UK Chancellor of the Exchequer Rishi Sunak said he is aiming to secure a "fair deal" on digital taxation as he welcomed overseas ministers to London.
Ministers from the US, Japan, France, Canada, Germany and Italy will attend the two-day meeting at Lancaster House in London, ahead of the leaders' summit in Cornwall next weekend.
They will discuss measures to tackle climate change as well as efforts to secure an international agreement on how digital companies are taxed.
Speaking ahead of the meeting, Mr Sunak said: "The G7 is a hugely important grouping and it's an honour to be welcoming my counterparts to London with a renewed spirit of multilateral cooperation.
"Even before holding the G7 Presidency we've been clear on our priorities - protecting jobs, ensuring a green and global recovery and supporting the world's most vulnerable countries.
"Securing a global agreement on digital taxation has also been a key priority this year - we want companies to pay the right amount of tax in the right place, and I hope we can reach a fair deal with our partners.
"I'm determined we work together and unite to tackle the world's most pressing economic challenges - and I'm hugely optimistic that we will deliver some concrete outcomes this weekend.
"Together we can make a real change and help steer the international community through the next stage of our recovery."
Director of Public Affairs at Chartered Accountants Ireland, Brian Keegan, has said that it is unlikely that the Government will agree to increase its corporate tax rate at this weekend's G7 Summit.
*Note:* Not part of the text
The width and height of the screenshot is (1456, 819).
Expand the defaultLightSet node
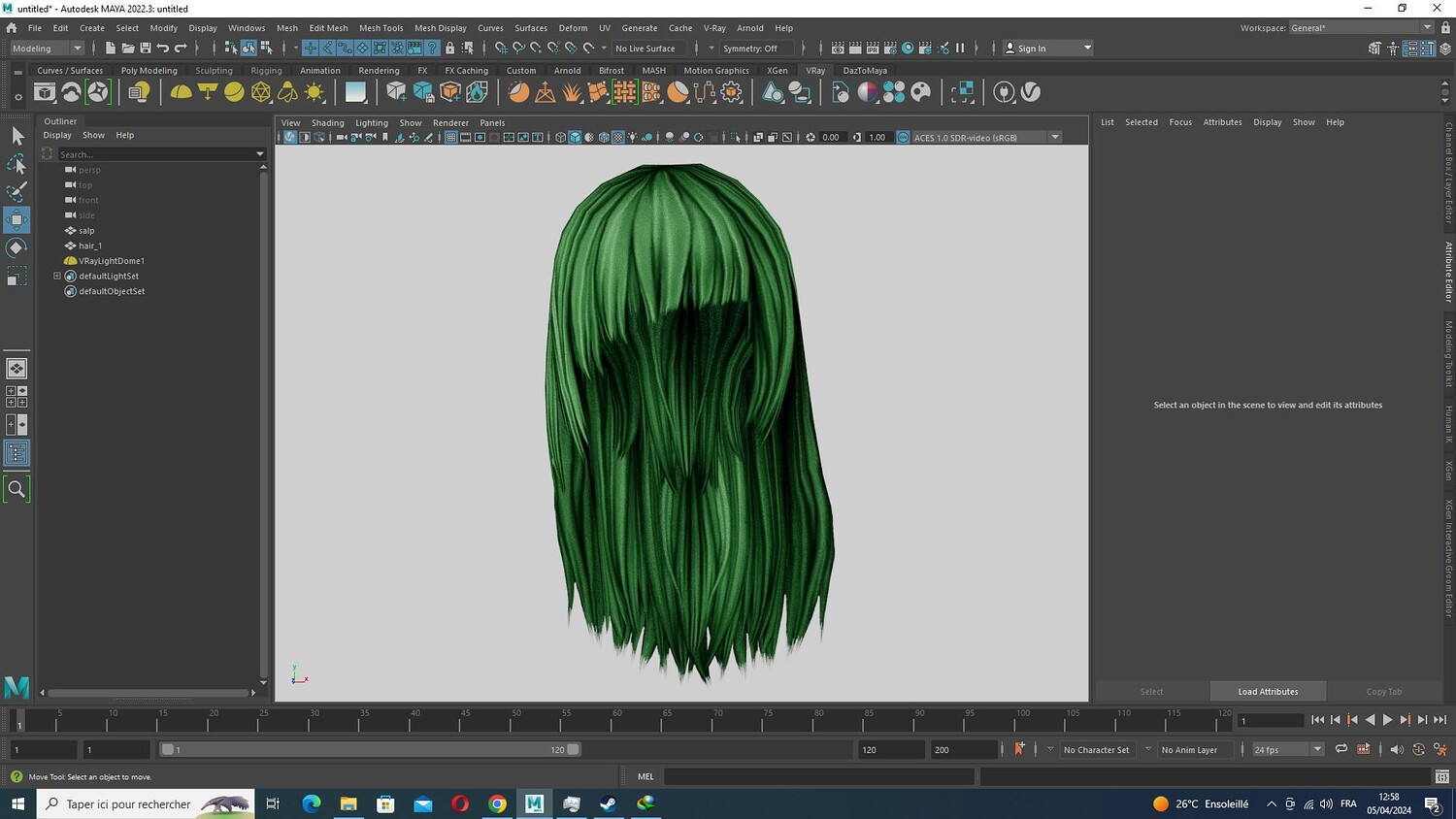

Mr Keegan told RTÉ's News at One that scrapping Ireland's 12.5% corporate tax rate has been a talking point for years, but has never happened.
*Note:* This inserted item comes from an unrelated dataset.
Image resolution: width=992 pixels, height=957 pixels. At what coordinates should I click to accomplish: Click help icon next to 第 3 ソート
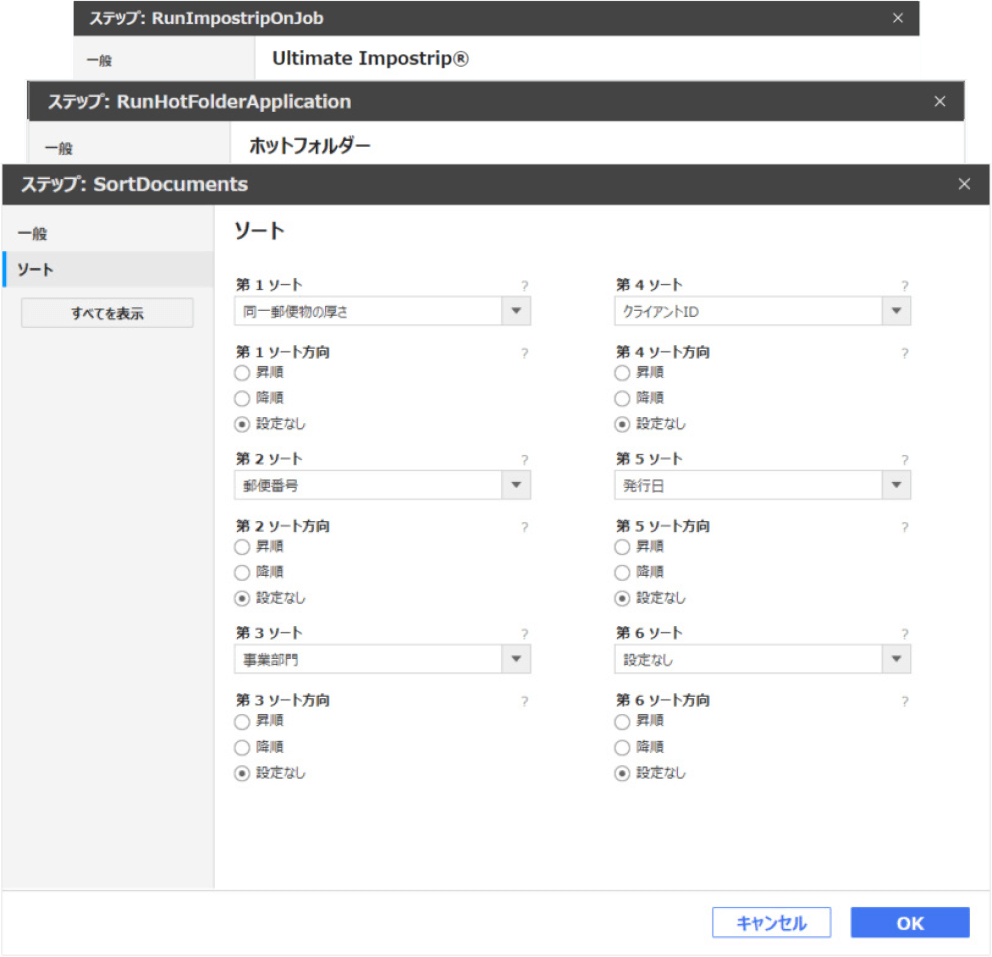coord(524,634)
"It's been something that people have been looking to go, if you want to put it like that, for at least a decade," he said.
He said at the end of the day, "being a low tax rate jurisdiction is not the same as being a low tax jurisdiction".
"Even though we've a low tax rate, Ireland takes more from its companies relative to the overall take than most other countries," he said.
Mr Keegan said taxation revenue is 5% - 10% of the total amount of tax collected for most of the other countries.
"In Ireland, it's closer to 20%, so the Minister's main priority will be to secure that stream of revenue that he already has," he added.
US President Joe Biden, is asking other leaders to follow his lead in reducing corporate tax rates internationally.
Mr Keegan said President Biden needs to collect more tax from his companies, which he said will make the US a bit less competitive in the global market.
"So what Biden is urging other countries to do is to adopt a minimum corporation tax rate to sort of compensate for a discrepancy in the hike of US corporation tax rates and the global landscape," he said.